There are also some other columns to normalize.

The Value column should be numeric, to allow you to manipulate it easier. You'll need to remove the dollar sign from the beginning of each value and convert the column from text to numeric.

The Air Date column should also be a datetime, not a string, to enable you to work it easier.Normalising "Value" and "Air Date" COlumns

In [18]:
import sys

def normalise_dollar(dollar):
    dollar = re.sub(r'[^\w\s]','',dollar)
    try:
        dollar = int(dollar)
    except: 
        dollar = 0
    return dollar


normalise_dollar("$20")

20

In [19]:
## vNormalise value column 

jeopardy['clean_value'] = jeopardy["Value"].apply(normalise_dollar)


## COnvert to date time
jeopardy["AirDate"]= jeopardy["AirDate"].apply(pd.to_datetime)
jeopardy["AirDate"].head()

0   2004-12-31
1   2004-12-31
2   2004-12-31
3   2004-12-31
4   2004-12-31
Name: AirDate, dtype: datetime64[ns]

##  Answers in Questions

In order to figure out whether to study past questions, study general knowledge, or not study it all, it would be helpful to figure out two things:

How often the answer can be used for a question.
How often questions are repeated.
You can answer the second question by seeing how often complex words (> 6 characters) reoccur. You can answer the first question by seeing how many times words in the answer also occur in the question. We'll work on the first question and come back to the second.

In [20]:
def match_counter(row):

    split_answer = row['clean_answer'].split()
    split_question = row['clean_question'].split()
    
    match_count = 0
    
    if 'the' in split_answer:
        split_answer.remove('the')
    if len(split_answer)==0:
        return 0
    
    for word in split_answer:  
        if word in split_question:
            match_count+=1
    return match_count/len(split_answer)

#Count how many times terms in clean_answer occur in clean_question.    
jeopardy['answer_in_question']= jeopardy.apply(match_counter, axis = 1)

In [21]:
jeopardy["answer_in_question"].mean()

0.059001965249777744

On average 5.9% of the words that the answer contains occure in the question. This is a very low number, so I won't se too much of this for studying purposes. ie you have to know your stuff and can't guess it from the questions.

## Recycled Questions

Fidning the questions overlap mean 

In [22]:
question_overlap=[]
terms_used = set()

jeopardy.sort_values(by=['AirDate'], inplace=True) # This now sorts in date order

for index, row in jeopardy.iterrows():
    split_question = row['clean_question'].split(" ")
    split_question = [word for word in split_question if len(word) > 5]
    
    match_count = 0
    
    for term in split_question:
        if term in terms_used:
            match_count+=1
            
    for word in split_question:
        terms_used.add(word)
    if len(split_question)>0:
        match_count /= len(split_question)
    question_overlap.append(match_count)

jeopardy['question_overlap'] = question_overlap

jeopardy['question_overlap'].mean()

0.6876235590919714

This shows that 68.7% of the Jeoperdy questions have got some recyclig in them for larger (over 6 letter) words, So I would start studing the past questions. 

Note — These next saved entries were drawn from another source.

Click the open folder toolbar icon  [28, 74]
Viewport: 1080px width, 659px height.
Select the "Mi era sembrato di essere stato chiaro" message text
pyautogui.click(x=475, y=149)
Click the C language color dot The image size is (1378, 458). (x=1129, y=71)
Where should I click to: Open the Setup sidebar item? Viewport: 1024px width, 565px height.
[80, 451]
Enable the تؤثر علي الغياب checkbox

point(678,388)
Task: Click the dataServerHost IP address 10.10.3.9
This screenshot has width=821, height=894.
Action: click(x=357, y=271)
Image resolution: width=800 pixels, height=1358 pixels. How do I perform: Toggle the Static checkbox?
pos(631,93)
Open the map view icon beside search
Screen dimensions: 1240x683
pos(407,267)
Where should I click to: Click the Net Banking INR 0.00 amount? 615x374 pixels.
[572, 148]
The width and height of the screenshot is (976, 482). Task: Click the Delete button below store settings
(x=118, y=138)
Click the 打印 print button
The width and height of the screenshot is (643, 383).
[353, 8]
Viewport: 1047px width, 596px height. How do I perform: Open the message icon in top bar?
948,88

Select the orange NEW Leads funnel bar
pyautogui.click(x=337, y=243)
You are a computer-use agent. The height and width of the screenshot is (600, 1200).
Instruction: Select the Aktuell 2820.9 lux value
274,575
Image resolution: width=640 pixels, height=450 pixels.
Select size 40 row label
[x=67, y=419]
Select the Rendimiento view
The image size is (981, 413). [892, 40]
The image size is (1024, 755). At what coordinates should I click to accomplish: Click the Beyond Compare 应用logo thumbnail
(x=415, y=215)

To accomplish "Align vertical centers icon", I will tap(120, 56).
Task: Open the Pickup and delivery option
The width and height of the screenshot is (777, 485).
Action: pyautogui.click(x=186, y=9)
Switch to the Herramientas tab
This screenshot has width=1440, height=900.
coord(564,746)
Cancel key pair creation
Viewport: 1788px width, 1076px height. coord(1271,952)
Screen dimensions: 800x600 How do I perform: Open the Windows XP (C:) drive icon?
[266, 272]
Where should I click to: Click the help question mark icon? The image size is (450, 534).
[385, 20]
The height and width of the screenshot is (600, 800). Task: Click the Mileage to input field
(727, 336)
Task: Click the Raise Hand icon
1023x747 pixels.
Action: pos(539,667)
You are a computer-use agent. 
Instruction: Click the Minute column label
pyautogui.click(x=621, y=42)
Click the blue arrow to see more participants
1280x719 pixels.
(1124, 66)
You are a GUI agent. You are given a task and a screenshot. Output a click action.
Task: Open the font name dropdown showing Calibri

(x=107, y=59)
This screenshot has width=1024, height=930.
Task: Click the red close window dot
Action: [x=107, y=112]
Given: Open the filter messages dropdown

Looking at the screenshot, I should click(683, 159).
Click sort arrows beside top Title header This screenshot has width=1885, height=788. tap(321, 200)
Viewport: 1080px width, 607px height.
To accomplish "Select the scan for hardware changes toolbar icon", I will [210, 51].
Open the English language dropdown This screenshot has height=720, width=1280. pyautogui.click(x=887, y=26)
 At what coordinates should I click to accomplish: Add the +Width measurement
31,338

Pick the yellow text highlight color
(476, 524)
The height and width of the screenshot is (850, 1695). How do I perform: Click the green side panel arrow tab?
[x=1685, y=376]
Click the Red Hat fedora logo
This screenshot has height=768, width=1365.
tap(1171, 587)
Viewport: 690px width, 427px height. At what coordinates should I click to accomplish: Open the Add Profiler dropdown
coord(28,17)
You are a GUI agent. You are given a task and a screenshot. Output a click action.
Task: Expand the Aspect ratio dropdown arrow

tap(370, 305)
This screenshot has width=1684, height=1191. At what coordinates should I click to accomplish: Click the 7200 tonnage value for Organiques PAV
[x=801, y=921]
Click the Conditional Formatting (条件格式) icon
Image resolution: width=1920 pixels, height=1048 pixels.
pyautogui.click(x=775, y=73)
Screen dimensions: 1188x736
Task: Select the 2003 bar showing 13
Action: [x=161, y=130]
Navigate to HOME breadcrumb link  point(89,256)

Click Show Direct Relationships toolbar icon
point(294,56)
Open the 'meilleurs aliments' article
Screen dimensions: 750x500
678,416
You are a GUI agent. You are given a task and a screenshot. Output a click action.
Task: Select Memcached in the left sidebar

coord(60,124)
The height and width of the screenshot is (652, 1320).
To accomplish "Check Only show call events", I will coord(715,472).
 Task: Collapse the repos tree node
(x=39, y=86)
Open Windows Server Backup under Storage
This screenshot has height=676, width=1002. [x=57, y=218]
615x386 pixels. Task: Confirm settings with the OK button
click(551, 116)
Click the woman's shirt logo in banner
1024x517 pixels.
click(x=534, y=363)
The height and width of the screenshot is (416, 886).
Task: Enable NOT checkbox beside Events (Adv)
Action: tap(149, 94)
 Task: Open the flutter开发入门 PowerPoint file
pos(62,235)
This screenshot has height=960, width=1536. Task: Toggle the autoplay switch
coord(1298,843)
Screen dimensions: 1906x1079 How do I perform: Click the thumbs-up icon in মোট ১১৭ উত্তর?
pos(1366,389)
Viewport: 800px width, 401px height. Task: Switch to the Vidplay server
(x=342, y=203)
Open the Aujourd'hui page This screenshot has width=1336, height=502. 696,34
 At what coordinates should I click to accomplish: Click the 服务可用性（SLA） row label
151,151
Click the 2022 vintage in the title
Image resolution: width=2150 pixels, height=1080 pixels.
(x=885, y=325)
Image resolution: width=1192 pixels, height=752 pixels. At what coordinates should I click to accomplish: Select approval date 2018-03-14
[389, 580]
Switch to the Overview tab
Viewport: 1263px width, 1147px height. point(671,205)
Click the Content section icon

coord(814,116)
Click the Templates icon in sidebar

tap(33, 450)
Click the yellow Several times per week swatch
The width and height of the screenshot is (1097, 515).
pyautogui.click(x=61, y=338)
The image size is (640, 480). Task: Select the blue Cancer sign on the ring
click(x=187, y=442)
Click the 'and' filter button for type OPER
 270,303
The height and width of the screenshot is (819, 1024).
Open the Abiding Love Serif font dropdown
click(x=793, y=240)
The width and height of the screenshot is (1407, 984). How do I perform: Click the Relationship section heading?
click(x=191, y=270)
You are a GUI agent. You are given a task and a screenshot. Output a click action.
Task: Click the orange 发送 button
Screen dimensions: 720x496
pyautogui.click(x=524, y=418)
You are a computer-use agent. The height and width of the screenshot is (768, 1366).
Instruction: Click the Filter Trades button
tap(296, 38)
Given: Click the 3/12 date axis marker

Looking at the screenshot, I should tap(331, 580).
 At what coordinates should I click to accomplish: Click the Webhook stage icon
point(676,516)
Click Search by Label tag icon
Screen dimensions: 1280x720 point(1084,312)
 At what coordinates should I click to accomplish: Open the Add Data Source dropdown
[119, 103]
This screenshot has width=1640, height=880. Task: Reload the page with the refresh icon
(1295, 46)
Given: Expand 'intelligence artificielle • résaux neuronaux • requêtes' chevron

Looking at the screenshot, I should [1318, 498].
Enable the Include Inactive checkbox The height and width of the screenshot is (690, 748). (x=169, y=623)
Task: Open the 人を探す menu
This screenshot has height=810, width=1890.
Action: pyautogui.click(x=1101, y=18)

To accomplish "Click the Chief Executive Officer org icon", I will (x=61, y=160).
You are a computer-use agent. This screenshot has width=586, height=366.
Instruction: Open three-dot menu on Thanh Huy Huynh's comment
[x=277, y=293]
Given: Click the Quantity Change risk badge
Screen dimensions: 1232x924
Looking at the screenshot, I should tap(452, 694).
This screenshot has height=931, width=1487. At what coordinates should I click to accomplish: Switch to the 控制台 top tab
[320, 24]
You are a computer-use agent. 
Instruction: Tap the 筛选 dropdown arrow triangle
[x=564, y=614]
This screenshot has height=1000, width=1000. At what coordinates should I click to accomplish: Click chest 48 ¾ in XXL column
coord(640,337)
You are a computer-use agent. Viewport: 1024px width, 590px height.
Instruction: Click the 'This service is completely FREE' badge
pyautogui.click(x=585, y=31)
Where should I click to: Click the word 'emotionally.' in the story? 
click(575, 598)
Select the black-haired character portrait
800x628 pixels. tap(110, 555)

## Low Value vs High Value Questions

In [23]:
def q_value(row):
    value = 0
    if row["clean_value"] >800:
        value = 1
    return value
        
jeopardy['high_value'] = jeopardy.apply(q_value, axis =1)



In [24]:
def q_value_count (word):
    
    low_count = 0
    high_count = 0
    
    for index, row in jeopardy.iterrows():
            split_question = row['clean_question'].split(" ")
            if word in split_question:
                if row["high_value"]==1:
                    high_count+=1
                else:
                    low_count+=1
    return high_count, low_count

In [25]:
import random

comparison_terms = random.sample(terms_used, 10)

comparison_terms

['pirating',
 'fleurs',
 'trendy',
 'mounds',
 'frenchman',
 'biscuits',
 'suites',
 'reallife',
 'designate',
 'appalling']

In [26]:
observed_expected = []

for term in comparison_terms:
    observed_expected.append(q_value_count(term)) 

In [27]:
observed_expected

[(0, 1),
 (0, 1),
 (0, 1),
 (1, 3),
 (5, 7),
 (0, 1),
 (1, 3),
 (3, 7),
 (0, 1),
 (0, 1)]

## Applying the Chi-squared Test

Find the number of rows in jeopardy where high_value is 1, and assign to high_value_count.
Find the number of rows in jeopardy where high_value is 0, and assign to low_value_count.
Create an empty list called chi_squared.
Loop through each list in observed_expected.
Add up both items in the list (high and low counts) to get the total count, and assign to total.
Divide total by the number of rows in jeopardy to get the proportion across the dataset. Assign to total_prop.
Multiply total_prop by high_value_count to get the expected term count for high value rows.
Multiply total_prop by low_value_count to get the expected term count for low value rows.
Use the scipy.stats.chisquare function to compute the chi-squared value and p-value given the expected and observed counts.
Append the results to chi_squared.
Look over the chi-squared values and the associated p-values. Are there any statistically significant results? Write up your thoughts in a markdown cell.

In [28]:
from scipy.stats import chisquare
import numpy as np

chi_squared = []

high_value_count = jeopardy[jeopardy['high_value']==1].shape[0]
low_value_count = jeopardy[jeopardy['high_value']==0].shape[0]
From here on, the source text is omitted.